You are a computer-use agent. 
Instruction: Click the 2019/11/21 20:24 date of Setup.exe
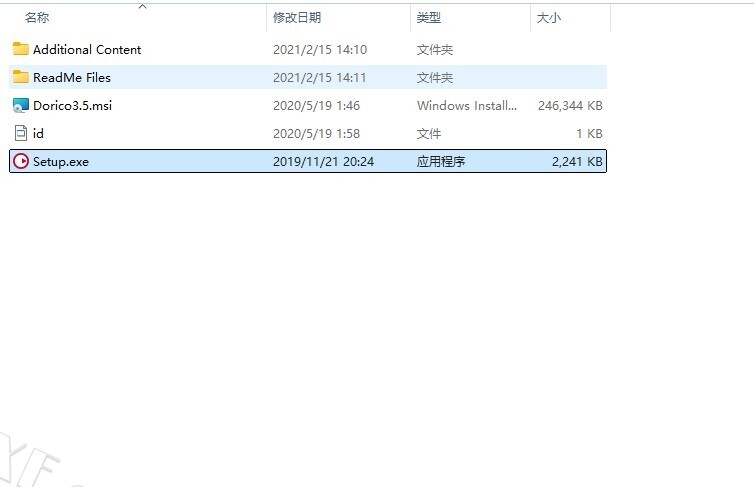pyautogui.click(x=323, y=161)
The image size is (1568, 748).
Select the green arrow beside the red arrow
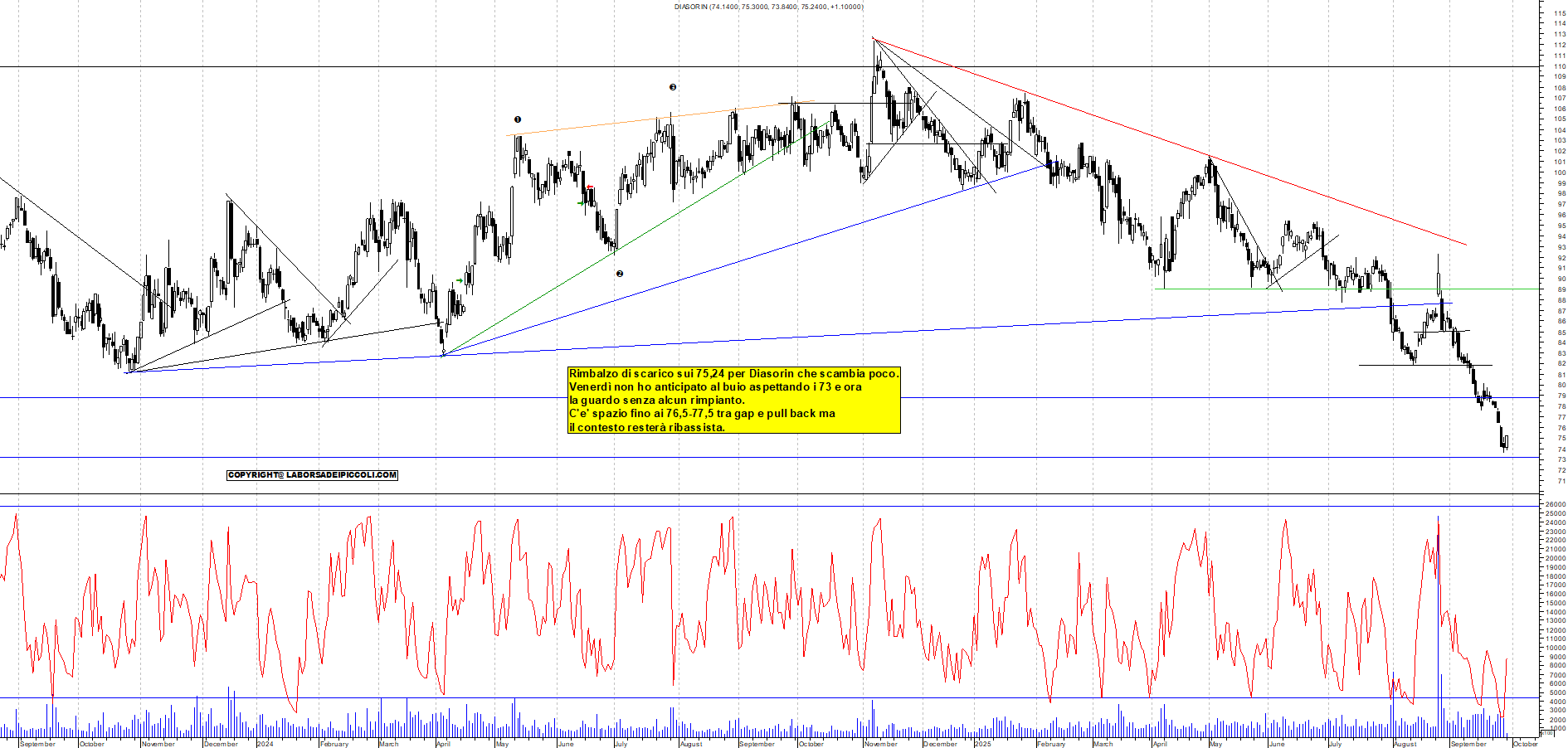coord(581,202)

__Exercise directions__
Rewrite the stretch from the line containing "The image size is (1568, 748)." through the end of the rows, putting "blue" in place of "green" and keeping everything else the same. Omit the pictures from your answer.

__Response below__
The image size is (1568, 748).
Select the blue arrow beside the red arrow
coord(581,202)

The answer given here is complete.